Can anyone shed any light on this matter - as we all know, there are 2 credit reference agencies now. Insolvency or not, each credit agency holds the info on any borrowings for 5 years after their closure date. So, my query is this, is it or has it ever been possible to have a listing removed early? I exited an insolvency arrangement in  2016. I spent a few years trying to get the banks to stop reporting to ICB incorrectly (after 2016 they continued to report as if I was missing payments) and I finally got the report looking correct - that the loans closed in 2016. I would very much like to try for a mortgage this year, considering that since 2016 I have completely got my life back, and been working and saving hard with good banking habits. Do you think the bank would consider removing my listing from the ICB a bit early, or is the 5 year holding of info actually up to the ICB itself?
 I am also concerned that I havent been able to "build up" a good credit rating, as since 2016 I havent attempted to borrow, Ive just been saving. It was suggested to me I should apply for a credit card and use it for fuel/groceries but clear the balance each month, in order to build up a good credit rating...is this good advice? However, surely no bank will give me a credit card while I still have a bad listing on my ICB?


----------



## Silence4u (30 Jul 2020)

forget about the ICB as central credit register is the one now operational, check your report on that one and see if any loan agreements showing up.in regards to listing on the central credit register after the loan is repaid 5 years it will show up there... 
so even if you have icb removal date for 2021 its the last date of payment from which they will remove it from the central credit register.


----------



## RedOnion (30 Jul 2020)

Silence4u said:


> forget about the ICB as central credit register is the one now operational,


ICB is still very much operational, and used for credit checks by lenders. It will remain so until enough history is built up on CCR.


----------



## Baby boomer (12 Aug 2020)

RedOnion said:


> ICB is still very much operational, and used for credit checks by lenders. It will remain so until enough history is built up on CCR.
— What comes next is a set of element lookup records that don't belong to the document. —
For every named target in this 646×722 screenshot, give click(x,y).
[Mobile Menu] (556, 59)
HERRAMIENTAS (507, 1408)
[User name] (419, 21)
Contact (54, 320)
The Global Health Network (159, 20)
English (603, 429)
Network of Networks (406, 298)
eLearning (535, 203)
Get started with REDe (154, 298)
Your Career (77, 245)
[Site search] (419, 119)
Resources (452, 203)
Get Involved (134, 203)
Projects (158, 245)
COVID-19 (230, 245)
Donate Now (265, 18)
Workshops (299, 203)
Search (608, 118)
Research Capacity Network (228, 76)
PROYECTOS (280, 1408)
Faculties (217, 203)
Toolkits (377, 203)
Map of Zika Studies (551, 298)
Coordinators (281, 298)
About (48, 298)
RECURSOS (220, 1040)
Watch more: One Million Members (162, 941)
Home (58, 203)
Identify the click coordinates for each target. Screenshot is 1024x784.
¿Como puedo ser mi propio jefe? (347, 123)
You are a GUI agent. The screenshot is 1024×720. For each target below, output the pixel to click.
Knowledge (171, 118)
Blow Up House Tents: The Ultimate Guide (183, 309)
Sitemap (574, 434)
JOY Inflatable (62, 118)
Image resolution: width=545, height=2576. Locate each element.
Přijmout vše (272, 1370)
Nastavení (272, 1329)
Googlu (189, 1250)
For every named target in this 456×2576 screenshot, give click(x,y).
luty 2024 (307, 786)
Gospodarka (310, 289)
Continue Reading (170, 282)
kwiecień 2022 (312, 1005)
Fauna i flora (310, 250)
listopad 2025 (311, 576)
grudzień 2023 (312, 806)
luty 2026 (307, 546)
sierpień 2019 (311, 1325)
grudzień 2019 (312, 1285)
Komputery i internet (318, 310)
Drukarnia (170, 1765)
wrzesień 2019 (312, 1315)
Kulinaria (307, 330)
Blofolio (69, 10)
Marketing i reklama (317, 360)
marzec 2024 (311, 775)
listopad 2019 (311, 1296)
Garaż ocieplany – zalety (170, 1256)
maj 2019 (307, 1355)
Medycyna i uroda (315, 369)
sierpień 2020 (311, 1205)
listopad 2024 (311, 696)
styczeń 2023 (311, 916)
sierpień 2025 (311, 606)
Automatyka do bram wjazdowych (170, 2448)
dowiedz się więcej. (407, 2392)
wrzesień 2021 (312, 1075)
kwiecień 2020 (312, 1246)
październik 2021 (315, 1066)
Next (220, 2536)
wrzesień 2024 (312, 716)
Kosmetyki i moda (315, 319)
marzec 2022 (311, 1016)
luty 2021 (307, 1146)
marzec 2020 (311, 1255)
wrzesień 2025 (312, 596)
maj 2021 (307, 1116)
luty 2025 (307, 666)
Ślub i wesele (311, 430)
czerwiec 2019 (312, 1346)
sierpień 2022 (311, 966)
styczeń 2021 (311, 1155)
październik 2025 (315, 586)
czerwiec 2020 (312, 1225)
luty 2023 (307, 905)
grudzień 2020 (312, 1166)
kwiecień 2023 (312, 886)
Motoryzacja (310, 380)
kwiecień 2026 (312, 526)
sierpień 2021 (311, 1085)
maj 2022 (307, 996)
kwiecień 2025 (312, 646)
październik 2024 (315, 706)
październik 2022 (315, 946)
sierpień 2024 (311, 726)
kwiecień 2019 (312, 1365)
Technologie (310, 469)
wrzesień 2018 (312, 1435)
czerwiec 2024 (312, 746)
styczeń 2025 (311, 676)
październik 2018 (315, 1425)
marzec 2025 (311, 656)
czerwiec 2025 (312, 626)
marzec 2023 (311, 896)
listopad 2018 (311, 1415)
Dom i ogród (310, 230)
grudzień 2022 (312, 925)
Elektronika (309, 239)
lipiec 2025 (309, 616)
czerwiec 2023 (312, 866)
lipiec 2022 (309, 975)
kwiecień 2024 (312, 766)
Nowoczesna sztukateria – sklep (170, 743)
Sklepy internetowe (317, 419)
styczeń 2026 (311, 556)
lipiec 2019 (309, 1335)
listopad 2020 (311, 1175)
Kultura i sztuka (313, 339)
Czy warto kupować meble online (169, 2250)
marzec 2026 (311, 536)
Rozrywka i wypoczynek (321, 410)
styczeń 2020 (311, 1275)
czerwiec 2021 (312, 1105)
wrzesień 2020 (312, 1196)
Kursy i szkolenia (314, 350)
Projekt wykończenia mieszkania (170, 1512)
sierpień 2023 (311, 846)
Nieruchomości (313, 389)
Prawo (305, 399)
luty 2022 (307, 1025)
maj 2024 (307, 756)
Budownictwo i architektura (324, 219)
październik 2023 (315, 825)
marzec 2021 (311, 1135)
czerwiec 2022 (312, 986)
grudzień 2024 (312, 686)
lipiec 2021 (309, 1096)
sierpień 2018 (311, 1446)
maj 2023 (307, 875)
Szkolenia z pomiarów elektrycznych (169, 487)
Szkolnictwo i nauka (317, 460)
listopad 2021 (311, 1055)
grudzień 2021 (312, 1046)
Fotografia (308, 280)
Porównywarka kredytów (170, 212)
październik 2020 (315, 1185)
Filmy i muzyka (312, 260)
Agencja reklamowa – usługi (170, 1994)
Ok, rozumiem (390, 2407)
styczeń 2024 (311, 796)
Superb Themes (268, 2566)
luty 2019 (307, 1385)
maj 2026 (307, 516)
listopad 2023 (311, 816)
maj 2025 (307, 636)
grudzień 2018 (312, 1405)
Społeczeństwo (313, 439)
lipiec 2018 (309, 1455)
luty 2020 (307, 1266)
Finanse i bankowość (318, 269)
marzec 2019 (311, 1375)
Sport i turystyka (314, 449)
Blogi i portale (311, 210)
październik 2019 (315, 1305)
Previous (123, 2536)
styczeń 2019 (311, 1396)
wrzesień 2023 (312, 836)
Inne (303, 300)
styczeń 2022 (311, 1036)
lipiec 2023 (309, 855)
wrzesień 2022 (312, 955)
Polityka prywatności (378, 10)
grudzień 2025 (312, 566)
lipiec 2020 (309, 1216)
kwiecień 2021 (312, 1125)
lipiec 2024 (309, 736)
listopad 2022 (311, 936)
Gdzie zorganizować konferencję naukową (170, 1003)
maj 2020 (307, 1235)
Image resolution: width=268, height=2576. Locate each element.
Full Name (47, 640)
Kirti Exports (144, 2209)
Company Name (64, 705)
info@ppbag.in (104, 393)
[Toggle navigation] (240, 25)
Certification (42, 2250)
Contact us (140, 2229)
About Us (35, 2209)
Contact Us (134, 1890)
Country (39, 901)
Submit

Just wondering why this is so.  I thought the CCR was compulsory and all current and past loans must be recorded in it.  Is the ICB not surplus to requirements?


----------



## RedOnion (13 Aug 2020)

Baby boomer said:


> Just wondering why this is so.  I thought the CCR was compulsory and all current and past loans must be recorded in it.  Is the ICB not surplus to requirements?


Because there isn't enough history yet on CCR. It's only been around for 3 years.


----------



## Baby boomer (14 Aug 2020)

RedOnion said:


> Because there isn't enough history yet on CCR. It's only been around for 3 years.


But does it not also include pre-2017 data? I remember much discussion here about banks having to trawl through historical data to get info for the CCR.


----------



## RedOnion (14 Aug 2020)

Baby boomer said:


> But does it not also include pre-2017 data? I remember much discussion here about banks having to trawl through historical data to get info for the CCR.


Not really.
Credit unions included loans which had been internally written off, as the balance was still outstanding. But it doesn't contain monthly arrears information prior to the month it went live for the relevant products.
Banks must by law now complete a CCR check for ant loan application over 2k, but they also check ICB.
If you've any doubt about whether or not ICB is still being used, apply for a mortgage, and then request your ICB report, and you'll see a footprint where it was checked by the bank.


----------



## Baby boomer (14 Aug 2020)

Ah, that makes sense, I suppose, thanks.  Presumably, the ICB is on countdown and will become redundant in a few years time?


----------